■ Data records:
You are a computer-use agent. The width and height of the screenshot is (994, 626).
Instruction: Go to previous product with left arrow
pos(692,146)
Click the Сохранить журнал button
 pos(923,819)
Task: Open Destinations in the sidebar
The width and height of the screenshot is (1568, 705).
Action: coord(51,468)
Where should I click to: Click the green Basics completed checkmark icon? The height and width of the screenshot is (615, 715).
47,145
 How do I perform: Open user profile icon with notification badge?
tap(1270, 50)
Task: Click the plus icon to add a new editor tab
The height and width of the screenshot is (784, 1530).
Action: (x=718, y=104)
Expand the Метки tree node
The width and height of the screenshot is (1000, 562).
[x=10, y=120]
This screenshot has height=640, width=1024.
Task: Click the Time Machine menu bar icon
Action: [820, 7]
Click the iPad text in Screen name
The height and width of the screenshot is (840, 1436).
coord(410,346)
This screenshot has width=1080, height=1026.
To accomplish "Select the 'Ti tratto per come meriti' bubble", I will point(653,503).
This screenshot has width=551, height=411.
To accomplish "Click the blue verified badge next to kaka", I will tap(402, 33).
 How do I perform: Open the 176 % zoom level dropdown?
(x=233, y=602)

■ What you have to do: Reproduce all of the entries above, swapping "How do I perform" for "How can I carry out" wherever it occurs and leaving everything else unchanged.

■ Completed task:
You are a computer-use agent. The width and height of the screenshot is (994, 626).
Instruction: Go to previous product with left arrow
pos(692,146)
Click the Сохранить журнал button
 pos(923,819)
Task: Open Destinations in the sidebar
The width and height of the screenshot is (1568, 705).
Action: coord(51,468)
Where should I click to: Click the green Basics completed checkmark icon? The height and width of the screenshot is (615, 715).
47,145
 How can I carry out: Open user profile icon with notification badge?
tap(1270, 50)
Task: Click the plus icon to add a new editor tab
The height and width of the screenshot is (784, 1530).
Action: (x=718, y=104)
Expand the Метки tree node
The width and height of the screenshot is (1000, 562).
[x=10, y=120]
This screenshot has height=640, width=1024.
Task: Click the Time Machine menu bar icon
Action: [820, 7]
Click the iPad text in Screen name
The height and width of the screenshot is (840, 1436).
coord(410,346)
This screenshot has width=1080, height=1026.
To accomplish "Select the 'Ti tratto per come meriti' bubble", I will point(653,503).
This screenshot has width=551, height=411.
To accomplish "Click the blue verified badge next to kaka", I will tap(402, 33).
 How can I carry out: Open the 176 % zoom level dropdown?
(x=233, y=602)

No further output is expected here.